University Of California-Berkeley, Berkeley CA

Investigators

Abstract

This project establishes a digital chemistry library composed of tightly integrated learning objects drawn from distance learning resources in use at UC Berkeley. Beyond merely collecting these objects, the project addresses two important open questions facing digital libraries: 1) How is interoperability engineered into resources that carry extensive, domain-specific metadata or tightly integrated educational connections? 2) How can collection design encourage new contributions and promote resource reuse? The answers to these questions advance the NSDL as an educational resource. By applying techniques from other disciplines such as Document Engineering, the project offers a fresh approach to the problem of integrating domain-specific learning objects into generic digital libraries. A major focus of the project is to enable the passing of educational connections between learning objects across multiple collections. The development of chemistry learning object vocabularies identify analysis methods, models, and context machinery that can lead to significant interoperability when replicated in other domains. These descriptive vocabularies make it possible for library users to reassemble content into cross-disciplinary curricula in new ways that replace earlier labor-intensive techniques. More importantly, these methods enable students to reassemble what they are learning into organizational structures that are optimized to meet their learning objectives or goals. This project's collection is also designed to reach under represented students and under resourced community colleges and high schools with high quality, accessible, usable educational material.

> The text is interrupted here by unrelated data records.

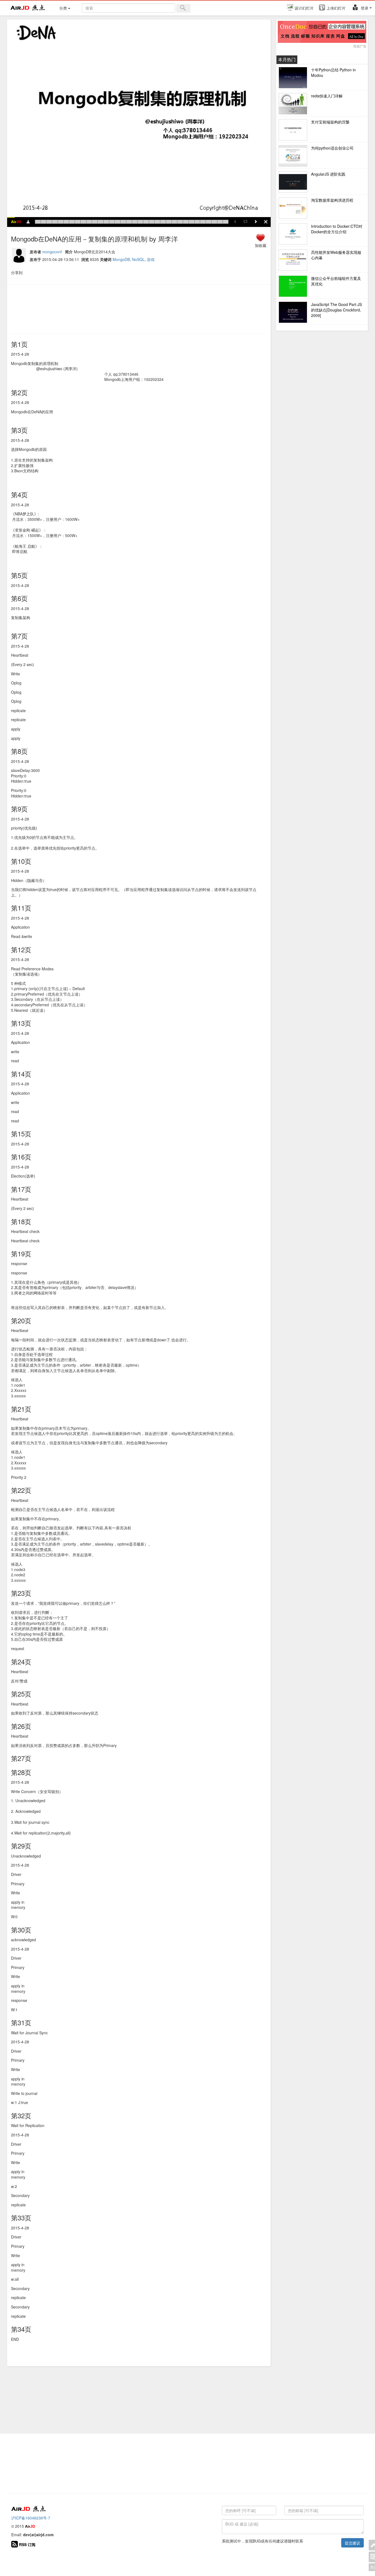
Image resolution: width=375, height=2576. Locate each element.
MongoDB (121, 259)
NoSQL (138, 259)
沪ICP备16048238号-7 (30, 2518)
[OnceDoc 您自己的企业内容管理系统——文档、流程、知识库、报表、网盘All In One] (322, 32)
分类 (63, 8)
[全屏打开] (266, 224)
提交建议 (352, 2543)
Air (16, 222)
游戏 (151, 259)
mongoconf (52, 251)
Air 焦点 (28, 8)
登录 (365, 8)
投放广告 (359, 46)
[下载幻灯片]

In addition the integration of multiple media types (audio, video, text, images) into each learning object makes the library accessible to students with disabilities. The resulting digital library of tightly integrated learning objects promises to be a valuable contribution to the NSDL that leverages the work of partner libraries (the J. Chem. Education Digital Library and the Biology, Physics and Chemistry Advanced Placement Digital Library). The Office of Multidisciplinary Activities in the NSF Directorate for Mathematical and Physical Sciences is providing significant co-funding of this project in recognition of the importance of a digital library for the support of the learning of chemistry.